Scanadu unveils smartphone-enabled home diagnostics

By: Jonah Comstock | Nov 29, 2012        

Tags: | | | | | |  |

scanadu SCOUTScanadu, the 2-year-old San Francisco startup aiming to develop a handheld medical scanner for home use, similar to the Star Trek tricorder, has unveiled its first three products, set for release by the end of 2013.

The Scanadu SCOUT is the central scanner component. The NASA Ames Research Center-based company says that customers simply hold the small, lightweight device to the patient’s temple and it will return five vital sign results with 99 percent accuracy in less than 10 seconds.

“Consumers’ attention deficit is increasing,” CEO Walter de Brouwer told MobiHealthNews in an interview last month. “And if they have a device that can do diagnostics, they are not willing to spend more than 10 seconds waiting. They’d like to have real time, they’ll settle for 10 seconds, but a minute would be too long.”

The data from the scan will be uploaded to a Scanadu app via Bluetooth and will track pulse transit time, heart rate, electrical heart activity, body temperature, heart rate variability, and blood oxygenation. The company plans to sell the device for less than $150, and the firmware will be remotely upgradable, allowing Scanadu to add new scanning metrics in the future.

_Data for analysis_.
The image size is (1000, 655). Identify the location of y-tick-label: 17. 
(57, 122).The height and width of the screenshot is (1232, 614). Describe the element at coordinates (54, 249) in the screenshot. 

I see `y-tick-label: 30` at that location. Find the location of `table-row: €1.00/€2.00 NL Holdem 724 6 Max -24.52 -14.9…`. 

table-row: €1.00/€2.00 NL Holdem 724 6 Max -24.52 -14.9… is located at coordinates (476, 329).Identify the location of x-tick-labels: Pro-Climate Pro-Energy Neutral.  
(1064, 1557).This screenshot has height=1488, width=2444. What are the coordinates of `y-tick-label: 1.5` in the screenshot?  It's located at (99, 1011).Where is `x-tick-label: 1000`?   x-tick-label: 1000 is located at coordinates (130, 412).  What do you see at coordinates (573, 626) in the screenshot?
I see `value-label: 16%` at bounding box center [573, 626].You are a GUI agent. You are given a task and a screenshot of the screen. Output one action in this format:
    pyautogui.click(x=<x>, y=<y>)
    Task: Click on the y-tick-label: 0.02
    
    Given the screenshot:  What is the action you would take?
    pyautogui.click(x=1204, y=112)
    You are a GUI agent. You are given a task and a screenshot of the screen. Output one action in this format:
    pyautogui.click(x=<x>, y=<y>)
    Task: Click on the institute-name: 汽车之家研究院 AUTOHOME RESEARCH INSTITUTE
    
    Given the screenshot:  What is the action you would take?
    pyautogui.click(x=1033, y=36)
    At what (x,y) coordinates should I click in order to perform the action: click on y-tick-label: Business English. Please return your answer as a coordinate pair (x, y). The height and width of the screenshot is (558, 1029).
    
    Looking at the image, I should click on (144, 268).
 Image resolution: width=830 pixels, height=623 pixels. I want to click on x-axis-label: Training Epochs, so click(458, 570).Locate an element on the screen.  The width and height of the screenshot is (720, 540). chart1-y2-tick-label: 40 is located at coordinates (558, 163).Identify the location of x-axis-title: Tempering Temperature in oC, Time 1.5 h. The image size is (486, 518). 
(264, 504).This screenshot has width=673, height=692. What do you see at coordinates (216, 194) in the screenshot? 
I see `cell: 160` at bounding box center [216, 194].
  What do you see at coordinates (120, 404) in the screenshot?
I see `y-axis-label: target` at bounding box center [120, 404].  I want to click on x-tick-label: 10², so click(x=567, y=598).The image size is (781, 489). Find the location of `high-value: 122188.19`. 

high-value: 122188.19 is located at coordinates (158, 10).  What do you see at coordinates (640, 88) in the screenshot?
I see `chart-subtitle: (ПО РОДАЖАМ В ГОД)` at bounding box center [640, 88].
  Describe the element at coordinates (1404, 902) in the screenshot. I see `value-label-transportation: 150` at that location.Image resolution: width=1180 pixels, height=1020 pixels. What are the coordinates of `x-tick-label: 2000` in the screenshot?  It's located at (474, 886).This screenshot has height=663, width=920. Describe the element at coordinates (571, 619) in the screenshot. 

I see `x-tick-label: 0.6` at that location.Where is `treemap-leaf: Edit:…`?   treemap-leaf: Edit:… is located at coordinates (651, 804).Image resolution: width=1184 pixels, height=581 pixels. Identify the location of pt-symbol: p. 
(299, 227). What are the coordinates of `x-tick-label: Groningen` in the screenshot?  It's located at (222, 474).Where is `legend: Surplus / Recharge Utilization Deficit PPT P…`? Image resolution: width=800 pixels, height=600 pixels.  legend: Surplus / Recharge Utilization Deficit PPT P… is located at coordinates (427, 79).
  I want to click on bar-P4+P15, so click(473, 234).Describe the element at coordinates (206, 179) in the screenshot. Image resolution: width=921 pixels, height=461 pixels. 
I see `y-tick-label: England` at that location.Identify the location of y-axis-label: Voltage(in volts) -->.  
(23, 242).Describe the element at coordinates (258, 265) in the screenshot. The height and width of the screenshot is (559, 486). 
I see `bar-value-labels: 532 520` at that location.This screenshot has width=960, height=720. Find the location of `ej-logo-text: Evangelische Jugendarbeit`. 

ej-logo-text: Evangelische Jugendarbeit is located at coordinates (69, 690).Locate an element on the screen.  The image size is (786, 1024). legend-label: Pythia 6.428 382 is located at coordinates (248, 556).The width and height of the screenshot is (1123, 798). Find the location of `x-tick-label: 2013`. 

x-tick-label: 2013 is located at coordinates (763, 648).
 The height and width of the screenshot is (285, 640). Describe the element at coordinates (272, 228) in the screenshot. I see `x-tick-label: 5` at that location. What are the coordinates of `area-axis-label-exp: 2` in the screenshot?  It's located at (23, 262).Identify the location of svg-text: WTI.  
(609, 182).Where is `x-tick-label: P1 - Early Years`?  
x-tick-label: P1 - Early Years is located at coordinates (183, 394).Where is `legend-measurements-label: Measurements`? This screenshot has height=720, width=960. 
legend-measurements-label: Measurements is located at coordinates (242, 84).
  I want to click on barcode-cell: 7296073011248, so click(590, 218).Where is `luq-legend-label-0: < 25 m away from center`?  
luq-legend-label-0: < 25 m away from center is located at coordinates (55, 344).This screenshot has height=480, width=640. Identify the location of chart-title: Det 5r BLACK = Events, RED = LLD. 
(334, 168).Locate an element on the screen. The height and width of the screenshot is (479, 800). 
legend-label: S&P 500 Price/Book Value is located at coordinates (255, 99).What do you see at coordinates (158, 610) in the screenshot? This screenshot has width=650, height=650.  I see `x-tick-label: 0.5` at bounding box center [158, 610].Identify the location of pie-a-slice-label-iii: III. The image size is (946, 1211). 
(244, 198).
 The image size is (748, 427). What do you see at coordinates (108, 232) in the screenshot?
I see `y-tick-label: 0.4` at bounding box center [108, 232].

_Directions for this task_.
According to the Scanadu article, what price does the company plan to sell the SCOUT for?

_Result for this task_.
Less than $150.